Innovation is a dynamic process; success rarely comes on the first attempt. The key to innovation is continuous refinement and improvement. A firm with sales gains greater resources to invest in further research and development. Additionally, they benefit from customer feedback, which provides valuable insights for enhancing their products and processes. Learning by doing requires doing. But if imperfect treatments are never approved, scientists often don’t return to the lab to refine and improve them. Instead, the project dies. Thus, when considering innovation today, it’s essential to think about not only the current state of technology but also about the entire trajectory of development. A treatment that’s marginally better today may be much better tomorrow.
Small steps toward a much better world.
The NIH Doesn’t Fund Small Crappy Trials
A nice catch by Max at Maximum Progress:
[A common critique] is that the NIH funds too many “small crappy trials.” That quote is from a FDA higher up, but the story has been repeated by many others…I downloaded all of the clinical trial data from ClinicalTrials.gov to find out….The median NIH funded trial has 48 participants while the median industry funded trial has 67. The average NIH funded trial has 288 participants while the average industry trial has 335 and the average “Other” funded trial (mostly universities and the associated hospitals) has 923 participants.
By median or by average NIH trials are the smallest out of all the funders. This seems to confirm the “small crappy trials” narrative
…This narrative is reversed, however, when you split up the trials by phase.
Across all trials NIH funded ones are the smallest, but within each phase NIH trials are the largest or second largest. Their overall small enrollment average is just due to the fact that they fund more Phase I trials than Phase III. But NIH Phase I trials have a bigger sample size than industry funded trials on average.
This is an example of Simpson’s Paradox in the wild!
Arguing that the NIH should stop funding unusually small trials is easy but arguing that they should shift from funding the Phase I trials closest to basic research towards later stage trials is less clear.

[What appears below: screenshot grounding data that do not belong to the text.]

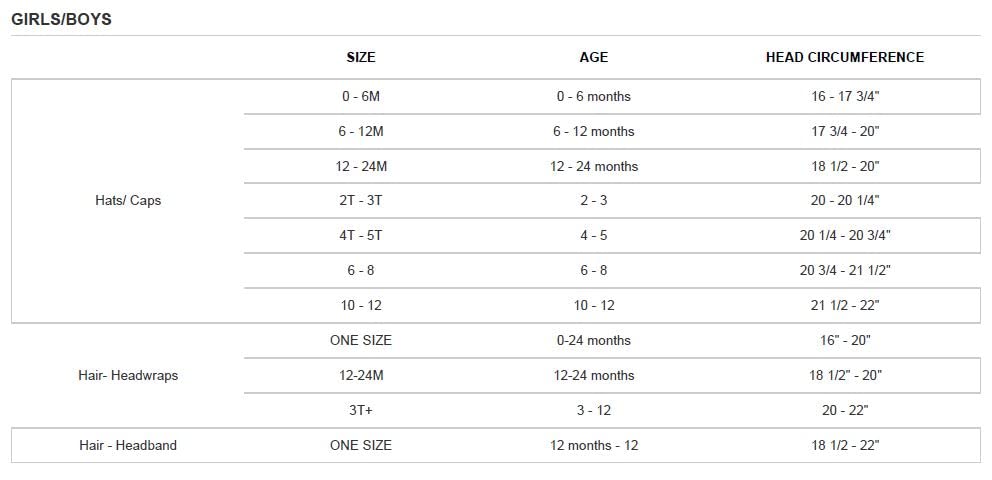Select the 21 1/2 - 22" circumference cell
The width and height of the screenshot is (992, 480).
[845, 305]
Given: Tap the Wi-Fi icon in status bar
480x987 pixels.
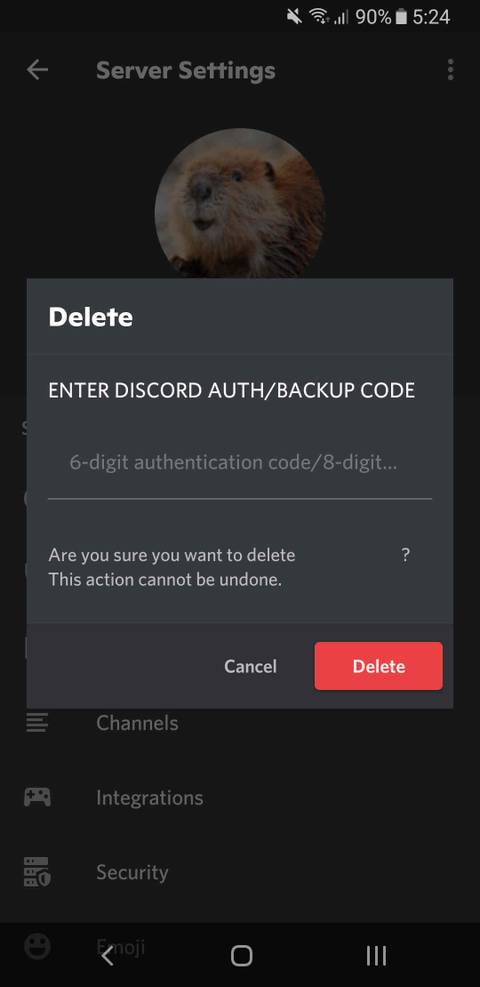Looking at the screenshot, I should pos(319,17).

The NIH’s clinical trial strategy is certainly not perfect and improving it is valuable. But a systematic bias towards “small crappy trials” doesn’t really seem like it’s an important problem facing the NIH.

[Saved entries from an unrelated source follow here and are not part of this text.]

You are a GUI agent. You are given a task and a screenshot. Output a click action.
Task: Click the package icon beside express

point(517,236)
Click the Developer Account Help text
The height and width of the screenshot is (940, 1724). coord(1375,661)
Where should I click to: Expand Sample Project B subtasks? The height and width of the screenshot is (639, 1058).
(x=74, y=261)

Two From the Tabarrok Brothers
Maxwell Tabarrok offers an excellent review of an important paper.
Taxation and Innovation in the 20th Century is a 2018 paper by Ufuk Akcigit, John Grigsby, Tom Nicholas, and Stefanie Stantcheva that provides some answers. They collect and clean new datasets on patenting, corporate and individual incomes, and state-level tax rates that extend back to the early 20th century. The headline result: taxes are a huge drag on innovation. A one percent increase in the marginal tax rate for 90th percentile income earners decreases the number of patents and inventors by 2%. The corporate tax rate is even more important, with a one percent increase causing 2.8% fewer patents and 2.3% fewer inventors.

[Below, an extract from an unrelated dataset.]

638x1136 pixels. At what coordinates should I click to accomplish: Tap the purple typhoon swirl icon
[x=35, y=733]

Especially useful is Max’s back of the envelope calculation putting this result in the context of other methods to increases innovation.
Read the whole thing.
For something completely different, Connor Tabarrok offers an update on Charlotte the Stingray:
A “miracle pregnancy” picked up by national news brought huge business to a small-town aquarium, but months after the famous stingray was due, there are still no pups. Are we being scammed by a fish?
I particularly liked this line:
Taking all of this into account, my stance is that even if they got it on, it’s unlikely that this shark will have to dish out any child support to Charlotte’s pups.
Read the whole thing.
Are MR readers more interested in tax policy or virgin birth stingrays? We shall see.